La profunda diferencia entre un modelo y otro radicó en la libertad. En la Unión Soviética nunca fue posible incorporar la crítica y el individuo al sistema. En los Estados Unidos capitalistas, políticos liberales crearon leyes antitrust y fiscalías contra los delitos económicos, mientras sus intelectuales denunciaban los abusos en los negocios. El cine clásico de Hollywood fue paradigmático al respecto. Cineastas como Preston Sturges, el mismo John Ford, y en especial Frank Capra defendieron un capitalismo de rostro humano. Tan es así que el actual dirigente valenciano de Podemos, Héctor Illueca, escribió no hace mucho un largo y elogioso artículo en el digital del Confidencial en favor de Qué bello es vivir (1946), el sentimental filme de Capra que dedicó a exaltar la Compañía de Empréstitos de Georges Bailey (James Stewart) frente a la avaricia de la Banca Potter (Lionel Barrymore).

Nadie en la dirigencia de Podemos debe haber leído a Illueca. Allí, al calor de sus ministerios, la política parece que se traza con rotulador grueso. No hace mucho, cometieron la insensible denuncia de Amancio Ortega por sus donaciones a la sanidad pública, a pesar de que el milagro industrial y comercial de Inditex es responsable de buena parte del crecimiento económico de Galicia, tierra de emigración hasta hace pocas décadas. Ahora le ha tocado el turno a Juan Roig por haber levantado una empresa líder, Mercadona, cuyo beneficio general para el conjunto del país, y en especial para la sociedad valenciana, es innegable.

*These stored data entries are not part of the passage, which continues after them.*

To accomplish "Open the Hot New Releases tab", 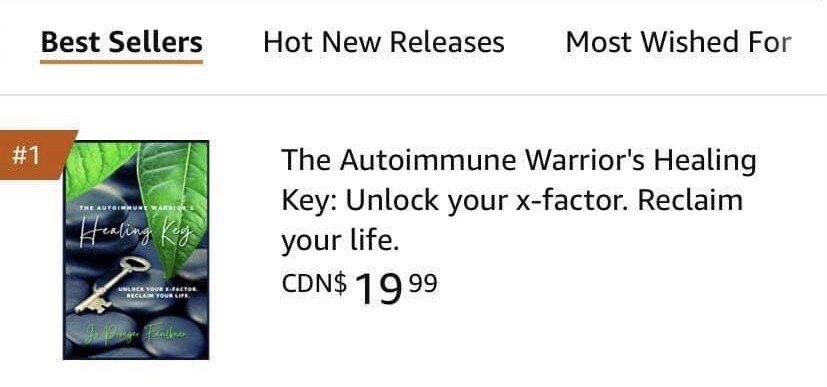I will pyautogui.click(x=383, y=42).
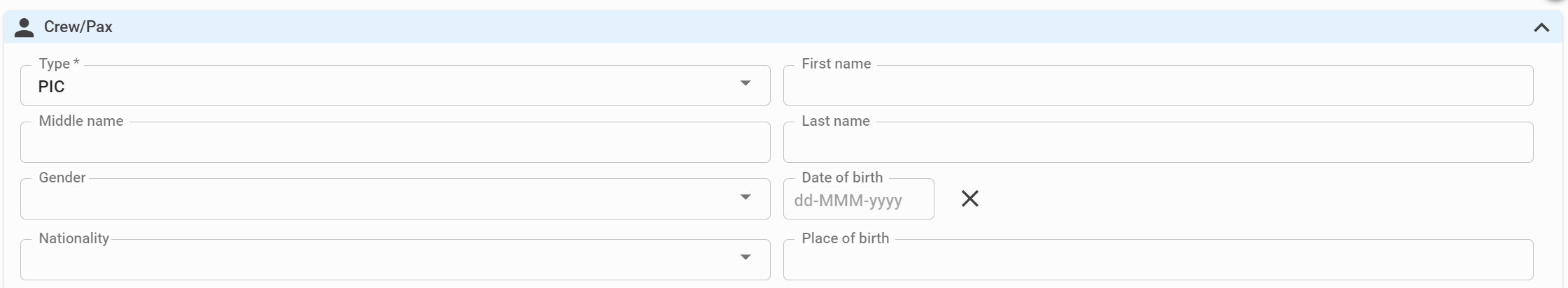Clear the Date of birth with X icon

click(969, 199)
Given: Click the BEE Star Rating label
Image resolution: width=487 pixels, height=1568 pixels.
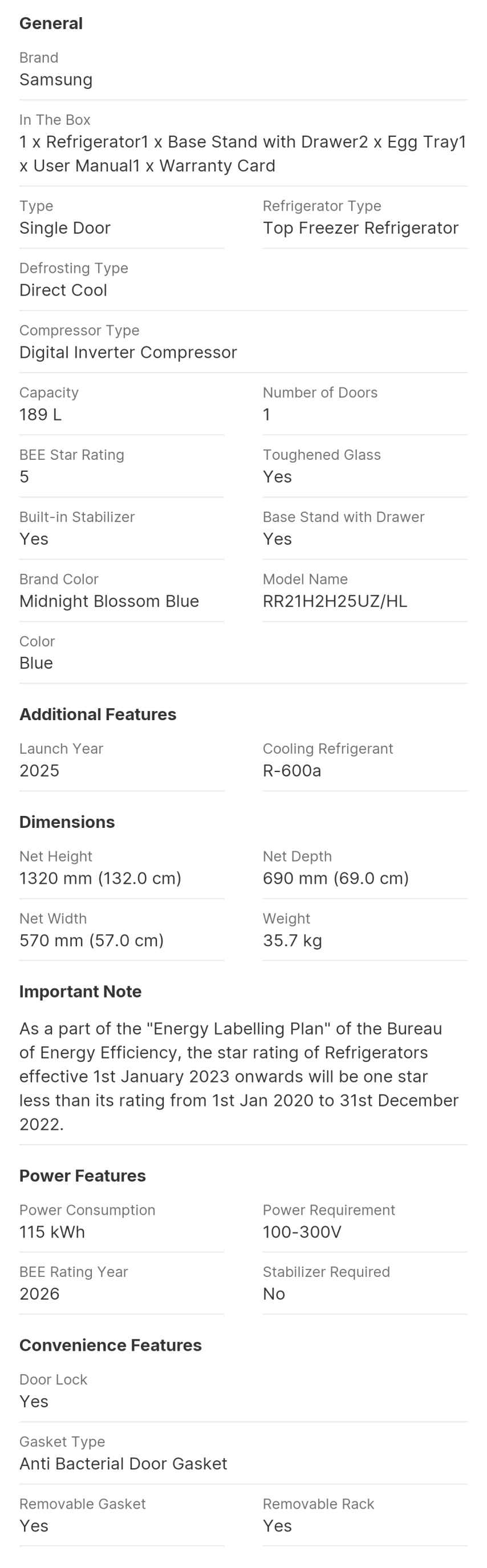Looking at the screenshot, I should click(x=72, y=455).
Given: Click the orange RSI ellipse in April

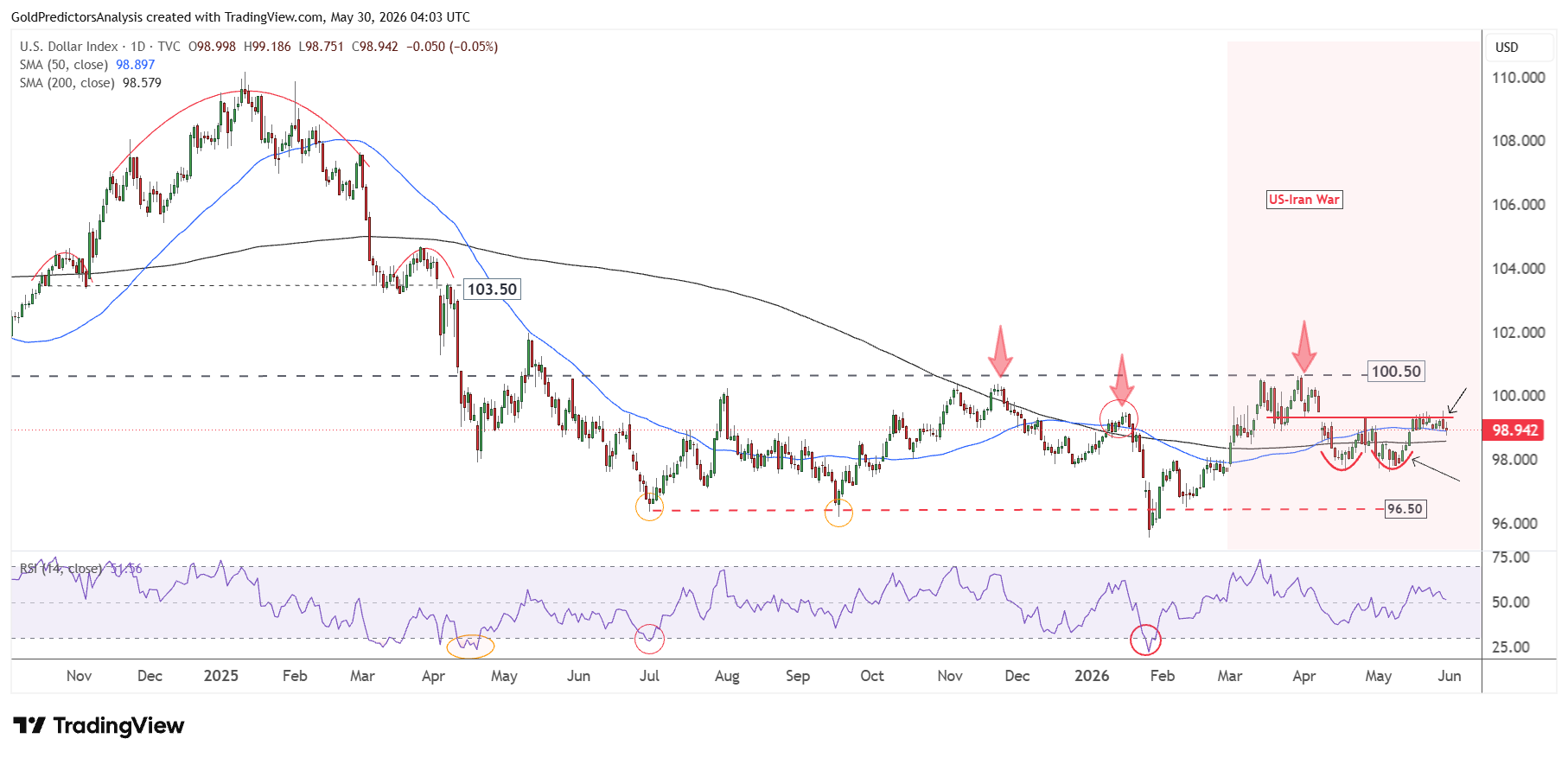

Ione Belarra ha hablado de «capitalismo despiadado». Mercadona, en cambio, cuenta con cerca de 100.000 trabajadores, y tiene una tasa de rotación entre sus empleados apenas del 2%, cuando en el mundo de la distribución anglosajona se supera el 30%. Quiere esto decir que solo un 2% de los empleados de Mercadona dejan la empresa a pesar de la amplificación que se ha dado a algunos casos puntuales. El crecimiento laboral en la compañía valenciana está garantizado porque es una de las características de su política de personal: la promoción interna, la valoración del mérito y el esfuerzo como camino hacia los puestos de dirección. Es también, una de las pocas grandes compañías europeas que redistribuye parte de sus beneficios por objetivos entre sus trabajadores (375 millones de euros en el último ejercicio), y que más empleo estable femenino genera en el país dado que en torno al 60% de su plantilla son mujeres.

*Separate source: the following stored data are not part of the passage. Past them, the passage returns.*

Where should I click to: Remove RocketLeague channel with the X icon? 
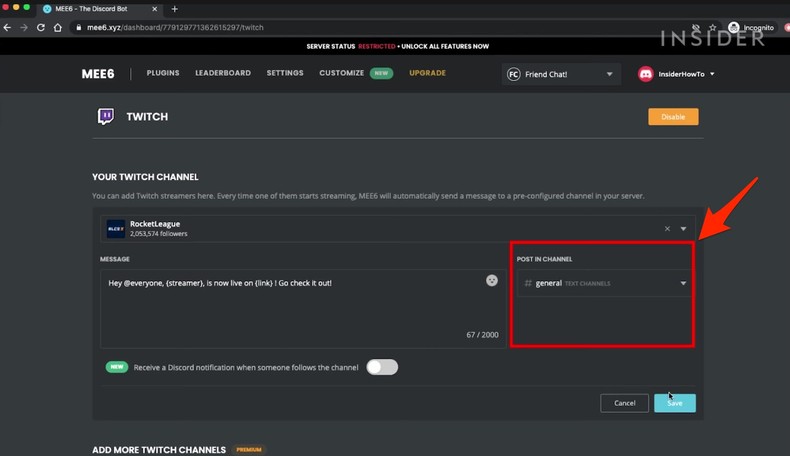667,229
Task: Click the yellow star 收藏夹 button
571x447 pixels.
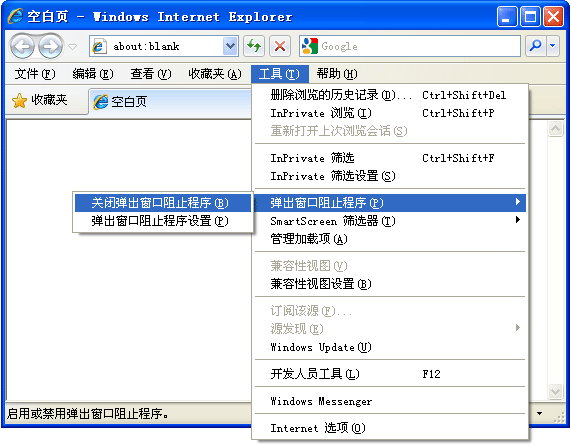Action: 40,100
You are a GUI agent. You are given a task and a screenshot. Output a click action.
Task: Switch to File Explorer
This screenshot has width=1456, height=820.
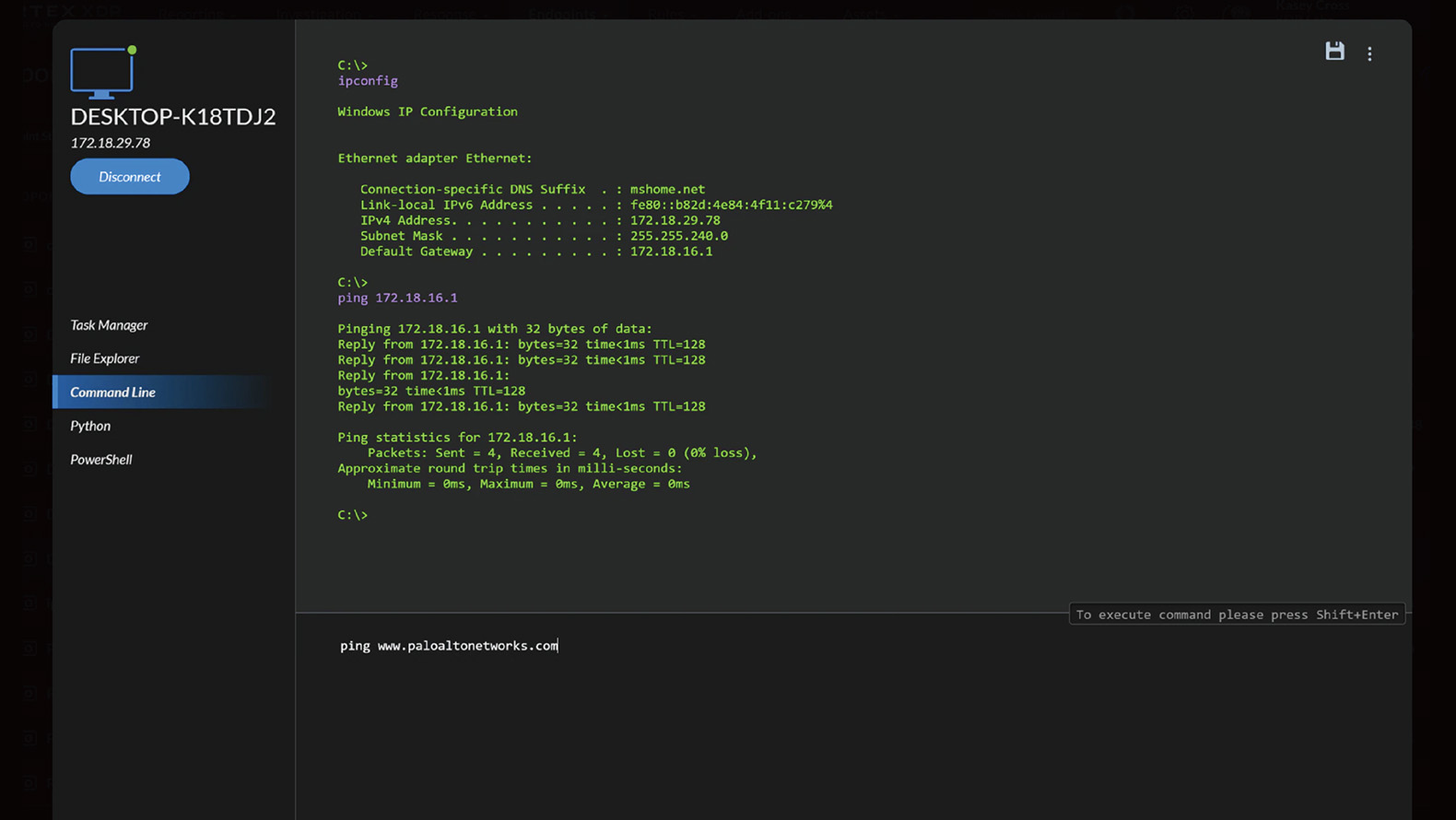105,358
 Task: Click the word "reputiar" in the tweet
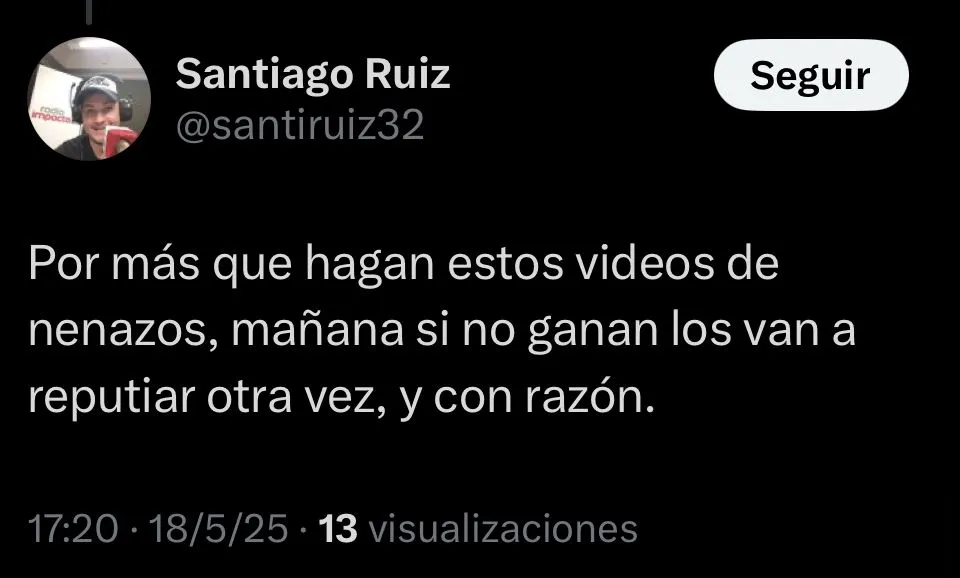[112, 399]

Pero no es fácil trabajar para la gran cadena de suministro creada por Juan Roig. El nivel de exigencia es altísimo, no se permiten los errores ni los excesos de costes. Mercadona lucha a diario por evitar despilfarros con sus proveedores. No todo el mundo está dispuesto a armonizarse con esa filosofía exigente. Pero cuando así ocurre, el servicio al cliente –al jefe, como le gusta decir a su presidente–, se antepone a cualquier otro criterio. Belarra haría bien en observar que el margen de beneficio a cuenta de la facturación de Mercadona es uno de las más bajos, no llega al 3%, en este «despiadado» universo capitalista.

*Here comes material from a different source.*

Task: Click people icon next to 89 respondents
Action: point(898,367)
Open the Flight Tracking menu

Para comprender el modelo Mercadona –estudiado en las mejores facultades de business del mundo–, conviene releer un magnífico ensayo de John Mackey, profesor invitado en Harvard, otro progresista de formación que entendió el capitalismo cuando fundó su primera tienda de alimentación naturista. Su libro, Capitalismo consciente, texto de cabecera del propio Juan Roig, es una contundente defensa de la ética en los negocios –como en nuestra Lonja–, de las dificultades casi heroicas de quienes se atreven a crear una pequeña empresa –más del 90% cierran antes de los tres años, generando deudas y liquidando ahorros familiares–, y de las ventajas que se derivan de beneficiar al cliente y al trabajador. Mackey se enfrentó al mismísimo Milton Friedman, el apóstol del accionista, para defender su modelo consciente. El propio Juan Roig abandonó hace tiempo sus inversiones de carácter bursátil para centrarse en la economía real. En València, junto a la orilla del mar, ha fundado una escuela de empresarios y un semillero de emprendedores. Allí no hay nada despiadado, solo la brisa que trae el Mediterráneo, cuyas rutas crearon el gran comercio, en les duanes del mar, como dicen en Xàbia, la antigua Hemeroscopeion.